** Start of Dataset entries **
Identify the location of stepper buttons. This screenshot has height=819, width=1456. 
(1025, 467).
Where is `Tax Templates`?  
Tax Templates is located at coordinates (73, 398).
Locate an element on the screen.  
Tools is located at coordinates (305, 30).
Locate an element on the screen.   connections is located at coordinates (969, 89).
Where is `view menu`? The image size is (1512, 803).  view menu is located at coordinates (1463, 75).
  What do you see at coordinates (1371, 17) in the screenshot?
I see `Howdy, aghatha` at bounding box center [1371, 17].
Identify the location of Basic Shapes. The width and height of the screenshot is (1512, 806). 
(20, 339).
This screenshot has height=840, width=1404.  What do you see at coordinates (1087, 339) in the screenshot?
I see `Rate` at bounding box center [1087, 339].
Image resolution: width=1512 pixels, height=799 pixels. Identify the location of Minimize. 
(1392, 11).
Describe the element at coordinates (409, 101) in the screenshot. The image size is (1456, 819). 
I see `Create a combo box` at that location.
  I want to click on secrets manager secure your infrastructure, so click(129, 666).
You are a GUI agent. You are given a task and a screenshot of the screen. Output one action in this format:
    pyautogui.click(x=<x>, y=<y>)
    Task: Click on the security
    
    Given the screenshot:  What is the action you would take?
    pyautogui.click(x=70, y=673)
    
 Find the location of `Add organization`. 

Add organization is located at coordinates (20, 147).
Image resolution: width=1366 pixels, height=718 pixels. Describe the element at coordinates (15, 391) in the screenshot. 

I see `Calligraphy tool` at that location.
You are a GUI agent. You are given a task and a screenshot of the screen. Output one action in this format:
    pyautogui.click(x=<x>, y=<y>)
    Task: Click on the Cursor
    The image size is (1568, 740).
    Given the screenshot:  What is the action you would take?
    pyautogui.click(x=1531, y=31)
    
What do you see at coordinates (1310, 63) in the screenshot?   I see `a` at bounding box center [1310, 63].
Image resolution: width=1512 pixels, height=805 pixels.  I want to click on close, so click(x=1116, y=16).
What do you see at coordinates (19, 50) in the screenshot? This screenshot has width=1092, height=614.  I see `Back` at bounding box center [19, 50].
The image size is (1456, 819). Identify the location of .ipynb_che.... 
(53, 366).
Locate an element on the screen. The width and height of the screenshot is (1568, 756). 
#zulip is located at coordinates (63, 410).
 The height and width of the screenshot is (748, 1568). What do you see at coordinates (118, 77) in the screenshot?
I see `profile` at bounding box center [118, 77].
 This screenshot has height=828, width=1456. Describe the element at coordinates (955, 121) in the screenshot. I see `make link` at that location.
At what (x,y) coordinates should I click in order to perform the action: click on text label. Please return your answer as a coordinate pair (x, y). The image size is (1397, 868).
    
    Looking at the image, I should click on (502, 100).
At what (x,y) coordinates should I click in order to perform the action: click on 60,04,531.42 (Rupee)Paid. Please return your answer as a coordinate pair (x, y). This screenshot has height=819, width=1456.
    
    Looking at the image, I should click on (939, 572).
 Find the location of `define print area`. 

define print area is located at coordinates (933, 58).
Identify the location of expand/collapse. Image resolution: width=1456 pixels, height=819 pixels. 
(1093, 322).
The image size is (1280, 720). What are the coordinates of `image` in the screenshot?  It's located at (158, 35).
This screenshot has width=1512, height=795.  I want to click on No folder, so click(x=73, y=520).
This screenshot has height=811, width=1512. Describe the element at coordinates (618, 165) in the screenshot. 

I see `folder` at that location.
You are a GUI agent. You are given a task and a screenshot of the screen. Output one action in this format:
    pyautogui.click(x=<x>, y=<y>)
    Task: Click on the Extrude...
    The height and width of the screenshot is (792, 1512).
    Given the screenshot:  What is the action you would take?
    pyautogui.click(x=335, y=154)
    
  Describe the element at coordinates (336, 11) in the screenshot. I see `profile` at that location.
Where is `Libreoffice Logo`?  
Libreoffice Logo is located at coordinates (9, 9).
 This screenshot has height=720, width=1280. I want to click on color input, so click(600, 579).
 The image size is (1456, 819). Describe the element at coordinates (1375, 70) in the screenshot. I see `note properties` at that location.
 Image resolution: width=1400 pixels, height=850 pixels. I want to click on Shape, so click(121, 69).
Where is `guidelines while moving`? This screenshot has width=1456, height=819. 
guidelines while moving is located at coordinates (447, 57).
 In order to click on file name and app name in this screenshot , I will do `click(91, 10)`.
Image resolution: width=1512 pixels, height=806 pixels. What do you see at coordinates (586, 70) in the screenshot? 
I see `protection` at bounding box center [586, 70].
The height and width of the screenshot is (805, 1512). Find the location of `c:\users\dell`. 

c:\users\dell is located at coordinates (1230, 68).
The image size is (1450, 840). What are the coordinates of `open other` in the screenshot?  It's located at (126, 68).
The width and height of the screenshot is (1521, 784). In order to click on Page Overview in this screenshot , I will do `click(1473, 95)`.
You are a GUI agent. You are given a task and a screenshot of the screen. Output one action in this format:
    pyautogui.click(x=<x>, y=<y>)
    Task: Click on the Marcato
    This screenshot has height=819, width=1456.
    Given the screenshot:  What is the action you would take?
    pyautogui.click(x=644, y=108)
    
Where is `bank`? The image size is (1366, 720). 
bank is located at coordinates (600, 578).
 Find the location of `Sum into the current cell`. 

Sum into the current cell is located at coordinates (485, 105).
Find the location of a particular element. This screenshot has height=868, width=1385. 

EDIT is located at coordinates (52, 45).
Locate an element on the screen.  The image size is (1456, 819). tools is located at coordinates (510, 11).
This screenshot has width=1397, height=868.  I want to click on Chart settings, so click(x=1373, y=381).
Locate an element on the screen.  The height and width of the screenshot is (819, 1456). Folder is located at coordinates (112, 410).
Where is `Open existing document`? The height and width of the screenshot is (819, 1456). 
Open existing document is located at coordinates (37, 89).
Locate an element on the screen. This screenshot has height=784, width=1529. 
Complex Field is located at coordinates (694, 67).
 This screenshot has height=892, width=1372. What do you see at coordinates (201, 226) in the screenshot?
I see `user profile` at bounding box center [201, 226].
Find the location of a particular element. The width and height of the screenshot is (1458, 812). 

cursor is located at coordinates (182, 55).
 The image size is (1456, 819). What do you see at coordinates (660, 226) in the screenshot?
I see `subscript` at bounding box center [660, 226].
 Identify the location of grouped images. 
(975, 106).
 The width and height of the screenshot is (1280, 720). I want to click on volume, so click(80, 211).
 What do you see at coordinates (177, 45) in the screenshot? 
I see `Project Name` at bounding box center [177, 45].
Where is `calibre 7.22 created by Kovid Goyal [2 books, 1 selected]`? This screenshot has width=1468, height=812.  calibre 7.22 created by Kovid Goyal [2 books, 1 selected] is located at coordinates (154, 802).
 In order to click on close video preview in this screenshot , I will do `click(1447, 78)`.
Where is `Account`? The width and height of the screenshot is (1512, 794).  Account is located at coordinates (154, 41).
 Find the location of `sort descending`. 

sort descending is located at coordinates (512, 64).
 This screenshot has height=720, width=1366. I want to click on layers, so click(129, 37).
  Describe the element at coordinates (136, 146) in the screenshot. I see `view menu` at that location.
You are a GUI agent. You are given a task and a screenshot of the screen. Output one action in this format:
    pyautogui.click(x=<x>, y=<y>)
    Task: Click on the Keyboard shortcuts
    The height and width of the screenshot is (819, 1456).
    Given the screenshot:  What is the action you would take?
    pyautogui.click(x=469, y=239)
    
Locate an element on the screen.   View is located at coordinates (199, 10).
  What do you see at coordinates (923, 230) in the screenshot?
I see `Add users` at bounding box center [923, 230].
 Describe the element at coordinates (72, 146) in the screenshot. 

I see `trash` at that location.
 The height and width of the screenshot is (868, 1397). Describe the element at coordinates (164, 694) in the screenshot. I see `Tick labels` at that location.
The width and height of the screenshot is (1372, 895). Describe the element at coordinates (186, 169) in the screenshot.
** End of Dataset entries **
Exercise prompt
Return all of the rows above word for word, without changing any line.

Output of the exercise
Identify the location of stepper buttons. This screenshot has height=819, width=1456. 
(1025, 467).
Where is `Tax Templates`?  
Tax Templates is located at coordinates (73, 398).
Locate an element on the screen.  
Tools is located at coordinates (305, 30).
Locate an element on the screen.   connections is located at coordinates (969, 89).
Where is `view menu`? The image size is (1512, 803).  view menu is located at coordinates (1463, 75).
  What do you see at coordinates (1371, 17) in the screenshot?
I see `Howdy, aghatha` at bounding box center [1371, 17].
Identify the location of Basic Shapes. The width and height of the screenshot is (1512, 806). 
(20, 339).
This screenshot has height=840, width=1404.  What do you see at coordinates (1087, 339) in the screenshot?
I see `Rate` at bounding box center [1087, 339].
Image resolution: width=1512 pixels, height=799 pixels. Identify the location of Minimize. 
(1392, 11).
Describe the element at coordinates (409, 101) in the screenshot. The image size is (1456, 819). 
I see `Create a combo box` at that location.
  I want to click on secrets manager secure your infrastructure, so click(129, 666).
You are a GUI agent. You are given a task and a screenshot of the screen. Output one action in this format:
    pyautogui.click(x=<x>, y=<y>)
    Task: Click on the security
    
    Given the screenshot:  What is the action you would take?
    pyautogui.click(x=70, y=673)
    
 Find the location of `Add organization`. 

Add organization is located at coordinates (20, 147).
Image resolution: width=1366 pixels, height=718 pixels. Describe the element at coordinates (15, 391) in the screenshot. 

I see `Calligraphy tool` at that location.
You are a GUI agent. You are given a task and a screenshot of the screen. Output one action in this format:
    pyautogui.click(x=<x>, y=<y>)
    Task: Click on the Cursor
    The image size is (1568, 740).
    Given the screenshot:  What is the action you would take?
    pyautogui.click(x=1531, y=31)
    
What do you see at coordinates (1310, 63) in the screenshot?   I see `a` at bounding box center [1310, 63].
Image resolution: width=1512 pixels, height=805 pixels.  I want to click on close, so click(x=1116, y=16).
What do you see at coordinates (19, 50) in the screenshot? This screenshot has width=1092, height=614.  I see `Back` at bounding box center [19, 50].
The image size is (1456, 819). Identify the location of .ipynb_che.... 
(53, 366).
Locate an element on the screen. The width and height of the screenshot is (1568, 756). 
#zulip is located at coordinates (63, 410).
 The height and width of the screenshot is (748, 1568). What do you see at coordinates (118, 77) in the screenshot?
I see `profile` at bounding box center [118, 77].
 This screenshot has height=828, width=1456. Describe the element at coordinates (955, 121) in the screenshot. I see `make link` at that location.
At what (x,y) coordinates should I click in order to perform the action: click on text label. Please return your answer as a coordinate pair (x, y). The image size is (1397, 868).
    
    Looking at the image, I should click on (502, 100).
At what (x,y) coordinates should I click in order to perform the action: click on 60,04,531.42 (Rupee)Paid. Please return your answer as a coordinate pair (x, y). This screenshot has height=819, width=1456.
    
    Looking at the image, I should click on (939, 572).
 Find the location of `define print area`. 

define print area is located at coordinates (933, 58).
Identify the location of expand/collapse. Image resolution: width=1456 pixels, height=819 pixels. 
(1093, 322).
The image size is (1280, 720). What are the coordinates of `image` in the screenshot?  It's located at (158, 35).
This screenshot has width=1512, height=795.  I want to click on No folder, so click(x=73, y=520).
This screenshot has height=811, width=1512. Describe the element at coordinates (618, 165) in the screenshot. 

I see `folder` at that location.
You are a GUI agent. You are given a task and a screenshot of the screen. Output one action in this format:
    pyautogui.click(x=<x>, y=<y>)
    Task: Click on the Extrude...
    The height and width of the screenshot is (792, 1512).
    Given the screenshot:  What is the action you would take?
    pyautogui.click(x=335, y=154)
    
  Describe the element at coordinates (336, 11) in the screenshot. I see `profile` at that location.
Where is `Libreoffice Logo`?  
Libreoffice Logo is located at coordinates (9, 9).
 This screenshot has height=720, width=1280. I want to click on color input, so click(600, 579).
 The image size is (1456, 819). Describe the element at coordinates (1375, 70) in the screenshot. I see `note properties` at that location.
 Image resolution: width=1400 pixels, height=850 pixels. I want to click on Shape, so click(121, 69).
Where is `guidelines while moving`? This screenshot has width=1456, height=819. 
guidelines while moving is located at coordinates (447, 57).
 In order to click on file name and app name in this screenshot , I will do `click(91, 10)`.
Image resolution: width=1512 pixels, height=806 pixels. What do you see at coordinates (586, 70) in the screenshot? 
I see `protection` at bounding box center [586, 70].
The height and width of the screenshot is (805, 1512). Find the location of `c:\users\dell`. 

c:\users\dell is located at coordinates (1230, 68).
The image size is (1450, 840). What are the coordinates of `open other` in the screenshot?  It's located at (126, 68).
The width and height of the screenshot is (1521, 784). In order to click on Page Overview in this screenshot , I will do `click(1473, 95)`.
You are a GUI agent. You are given a task and a screenshot of the screen. Output one action in this format:
    pyautogui.click(x=<x>, y=<y>)
    Task: Click on the Marcato
    This screenshot has height=819, width=1456.
    Given the screenshot:  What is the action you would take?
    pyautogui.click(x=644, y=108)
    
Where is `bank`? The image size is (1366, 720). 
bank is located at coordinates (600, 578).
 Find the location of `Sum into the current cell`. 

Sum into the current cell is located at coordinates (485, 105).
Find the location of a particular element. This screenshot has height=868, width=1385. 

EDIT is located at coordinates (52, 45).
Locate an element on the screen.  The image size is (1456, 819). tools is located at coordinates (510, 11).
This screenshot has width=1397, height=868.  I want to click on Chart settings, so click(x=1373, y=381).
Locate an element on the screen.  The height and width of the screenshot is (819, 1456). Folder is located at coordinates (112, 410).
Where is `Open existing document`? The height and width of the screenshot is (819, 1456). 
Open existing document is located at coordinates (37, 89).
Locate an element on the screen. This screenshot has height=784, width=1529. 
Complex Field is located at coordinates (694, 67).
 This screenshot has height=892, width=1372. What do you see at coordinates (201, 226) in the screenshot?
I see `user profile` at bounding box center [201, 226].
Find the location of a particular element. The width and height of the screenshot is (1458, 812). 

cursor is located at coordinates (182, 55).
 The image size is (1456, 819). What do you see at coordinates (660, 226) in the screenshot?
I see `subscript` at bounding box center [660, 226].
 Identify the location of grouped images. 
(975, 106).
 The width and height of the screenshot is (1280, 720). I want to click on volume, so click(80, 211).
 What do you see at coordinates (177, 45) in the screenshot? 
I see `Project Name` at bounding box center [177, 45].
Where is `calibre 7.22 created by Kovid Goyal [2 books, 1 selected]`? This screenshot has width=1468, height=812.  calibre 7.22 created by Kovid Goyal [2 books, 1 selected] is located at coordinates (154, 802).
 In order to click on close video preview in this screenshot , I will do `click(1447, 78)`.
Where is `Account`? The width and height of the screenshot is (1512, 794).  Account is located at coordinates (154, 41).
 Find the location of `sort descending`. 

sort descending is located at coordinates (512, 64).
 This screenshot has height=720, width=1366. I want to click on layers, so click(129, 37).
  Describe the element at coordinates (136, 146) in the screenshot. I see `view menu` at that location.
You are a GUI agent. You are given a task and a screenshot of the screen. Output one action in this format:
    pyautogui.click(x=<x>, y=<y>)
    Task: Click on the Keyboard shortcuts
    The height and width of the screenshot is (819, 1456).
    Given the screenshot:  What is the action you would take?
    pyautogui.click(x=469, y=239)
    
Locate an element on the screen.   View is located at coordinates (199, 10).
  What do you see at coordinates (923, 230) in the screenshot?
I see `Add users` at bounding box center [923, 230].
 Describe the element at coordinates (72, 146) in the screenshot. 

I see `trash` at that location.
 The height and width of the screenshot is (868, 1397). Describe the element at coordinates (164, 694) in the screenshot. I see `Tick labels` at that location.
The width and height of the screenshot is (1372, 895). Describe the element at coordinates (186, 169) in the screenshot.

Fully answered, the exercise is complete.